BOK Financial Corporation enters the week after its Q1 print with short sellers in retreat — yet the options market is growing more cautious than it has been all year.
Short interest has fallen sharply from its recent peak. The SI % of free float hit 14.1% on April 22 — the highest level recorded in the trailing 30-day window — before dropping back to 12.5% by April 28. That's a meaningful eight-session unwind of roughly 1.6 percentage points. The week-on-week decline in shares short was 8.3%, one of the steeper one-week reductions in recent months. The lending market tells the same story: the cost to borrow is just 0.45% annualised, down 17% on the week, and availability remains ample, suggesting no squeeze mechanics are in play. Borrow availability is well off its tightest levels of the past year.
The options picture diverges from that ease. The put/call ratio has climbed to 0.36 — about 1.6 standard deviations above its 20-day average of 0.29 — making this the most defensive options positioning of the past several weeks. That's still far below the 52-week high of 1.46, so this is not panic hedging. But the directional shift is notable: options traders have been adding puts even as shorts have been covering, pointing to residual caution around the next catalyst.

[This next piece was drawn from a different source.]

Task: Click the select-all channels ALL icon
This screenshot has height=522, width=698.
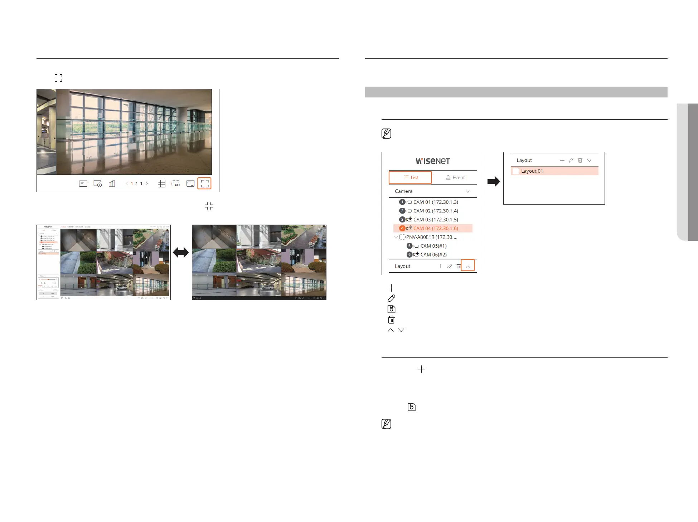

The Street's reaction to Q1 was measured but constructive. Citigroup and DA Davidson both lifted their price targets this week — to $138 and $139 respectively — while maintaining Neutral ratings. RBC Capital raised its target further to $145, holding Sector Perform. Barclays had already moved to $145 in early April. The direction of travel is unambiguous: every firm that touched the name in recent weeks raised their number. But none upgraded. The consensus view is that BOKF is fairly valued at current levels, with a mean target of $144 against a close of $133.97 — modest upside of around 7%. Factor scores lean the same way: EPS momentum over 30 days ranks in the 85th percentile, and EPS surprise sits at 75th, suggesting the Q1 beat was real. The 12-month forward EPS growth picture is weaker, ranking just 23rd percentile, which likely explains why the upgrades aren't coming.

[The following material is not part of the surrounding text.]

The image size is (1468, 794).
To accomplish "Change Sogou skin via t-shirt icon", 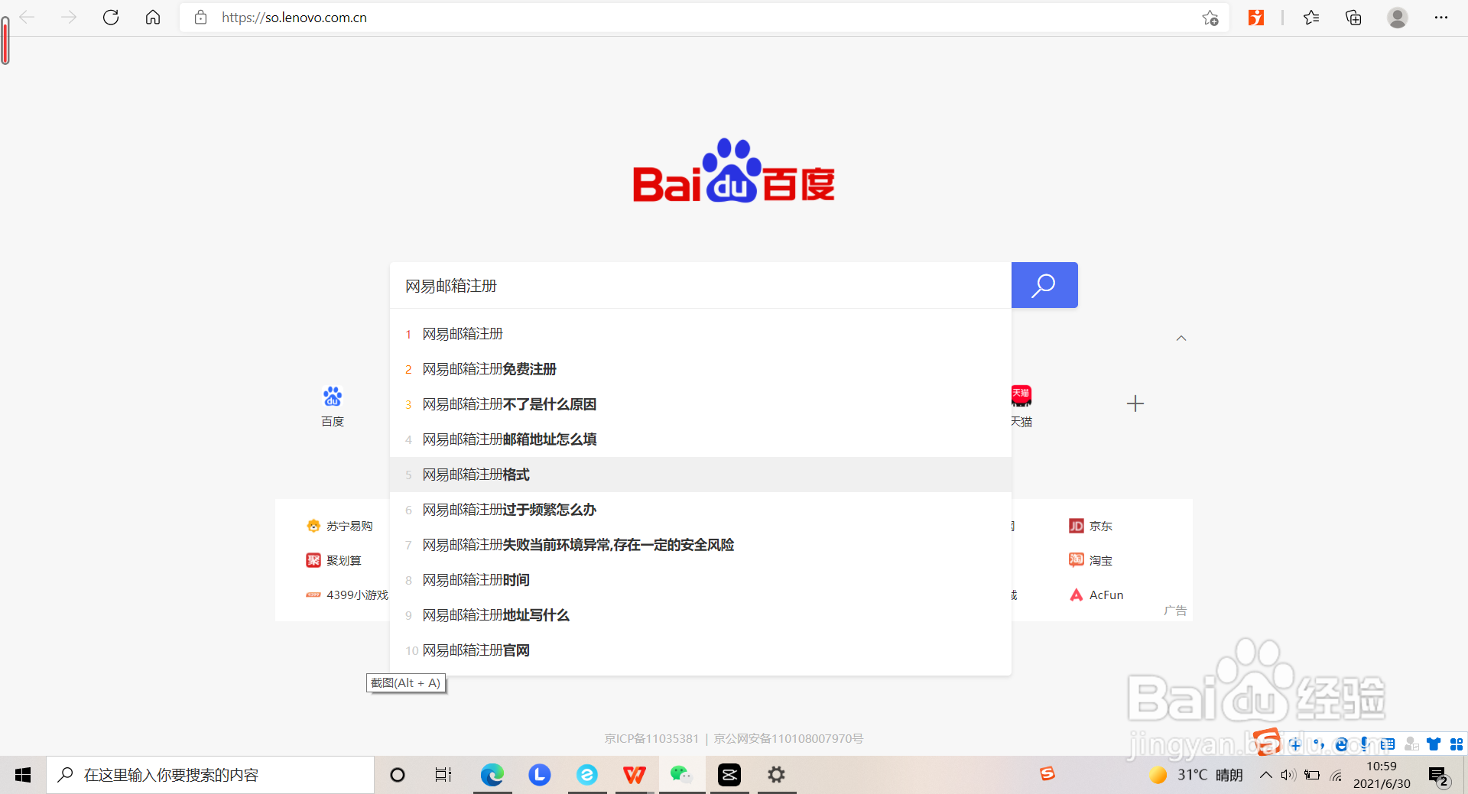I will pos(1434,744).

Ownership is shaped by one dominant fact: Chairman George Kaiser controls around 62.5% of shares, making the float unusually tight and concentrated. Among institutional holders, FMR (Fidelity) added 350,000 shares as of end-February, and BlackRock added roughly 100,000 shares through March. State Street also added 127,000 shares in the same period. These are not activist moves, but the directional drift from index and active managers is modestly positive. Insider activity is modest in scale. The HR Director sold around $163,000 in shares on April 23, a routine transaction carrying low significance scores. Net insider activity over the past 90 days is slightly positive in share terms but driven by equity awards rather than open-market buying — not a strong directional signal.
The Q1 earnings print was the most recent reference point for how the stock absorbs results. The stock slipped 1.5% the day after the April 21 announcement and was down 2.3% over the following five sessions. That's a mild negative reaction — not a collapse — and the stock has broadly stabilised around $134. The next scheduled event is May 5, which appears to be a follow-on earnings call or conference. Peers had a notably different week: UMBF and SFNC both rose roughly 1.9% over the same period, while LOB surged 6.5%. BOKF's near-flat week contrasts with the broader regional bank recovery, which may partly explain why options traders are adding puts even as shorts retreat.
The key tension to watch is whether the short interest re-accumulation that ran from early April into the April 22 peak was the full move, or merely the first leg — with the next catalyst being whatever the May 5 event surfaces.